7 novembre: sant’Ernesto di Zwiefalten, nacque a Steißlingen (Germania) nel 1089, dai conti Kuno e Liutold von Achalm, ed era, a 20 anni, abate del monastero fondato a Zwiefalten. Passò oltre 30 anni da abate, aprendo due case di accoglienza per tutti e compiendo miracoli, ma della vita di Ernesto si sa poco, le notizie che ci sono giunte riguardano la sua partecipazione alla seconda crociata per riconquistare Gerusalemme, ma qui trovò la morte causata dal martirio ad opera dei musulmani. Nel 1146 si unì a Ottone di Frisinga alla seconda crociata al comando del re di Germania Corrado III Hoenstaufen di Svevia con il santo intento di difendere i luoghi sacri dove era vissuto il Cristo e la vita dei pellegrini che venivano attaccati e massacrati dai musulmani decisi a cancellare la presenza cristiana dai luoghi santi del Cristianesimo.
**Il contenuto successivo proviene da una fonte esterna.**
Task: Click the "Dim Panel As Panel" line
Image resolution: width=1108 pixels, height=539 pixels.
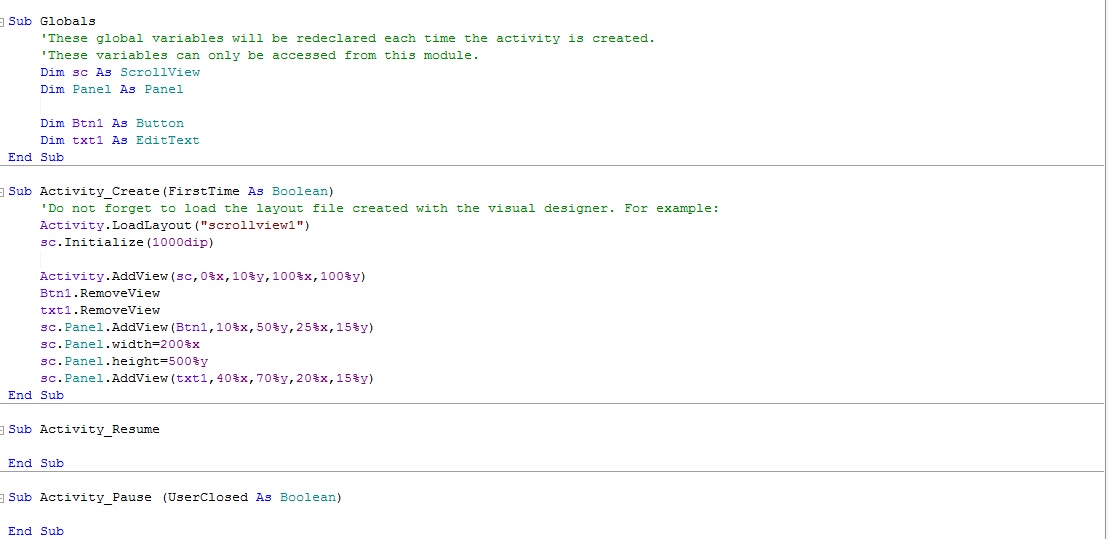Action: pos(112,89)
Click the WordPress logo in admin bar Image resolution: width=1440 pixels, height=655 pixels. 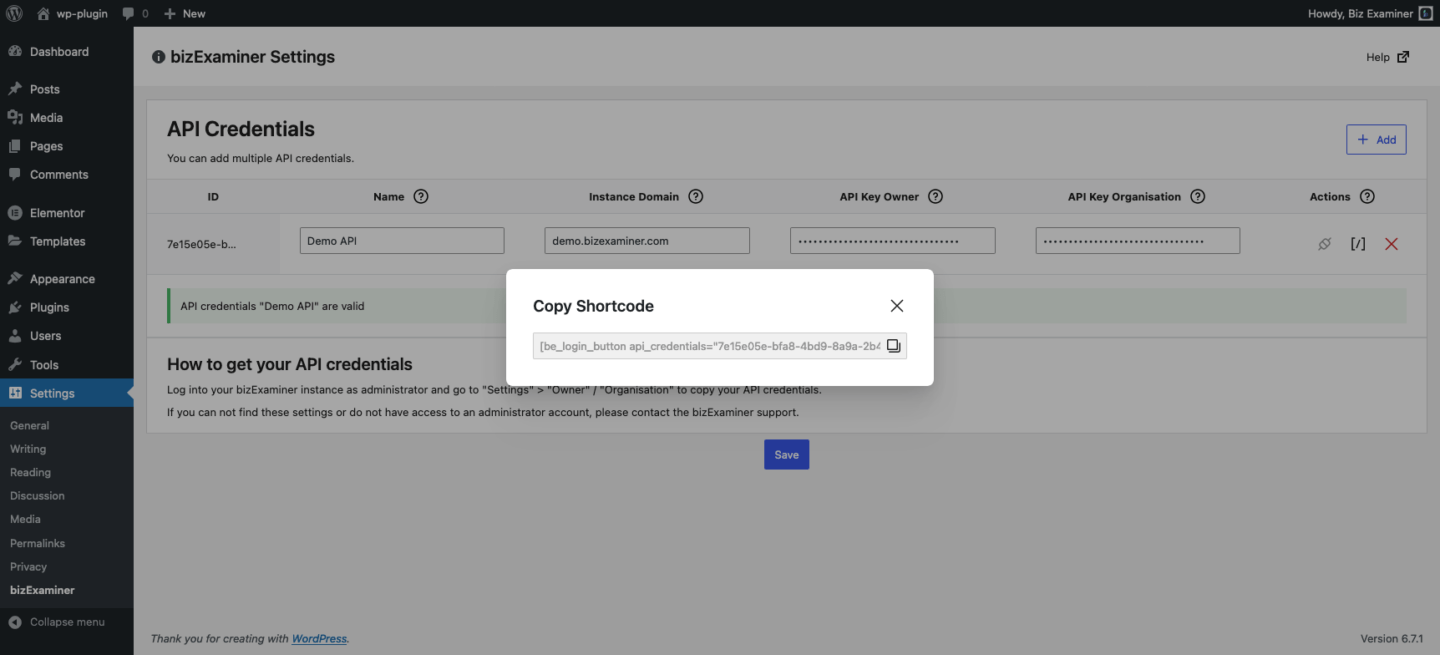pos(13,13)
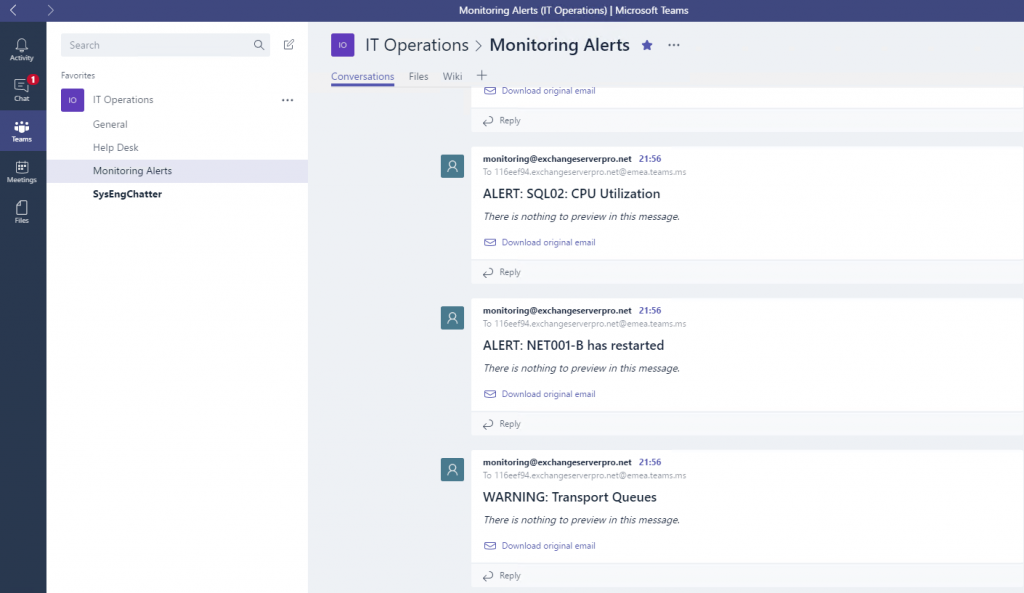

Prima di partire, si dice che abbia detto ai monaci e laici fratelli dell’abbazia: «La morte che sono destinato a morire poco importa fintanto che mi permette di soffrire per amore di Cristo». Ernesto non raggiunse mai Gerusalemme. Predicò tra i musulmani, in particolare nell’Arabia Saudita e in Persia, per la conversione dei musulmani, ma fu poi catturato da questi. Secondo la leggenda sarebbe stato portato alla Mecca, torturato e ucciso. Morì martire il 7 novembre 1148.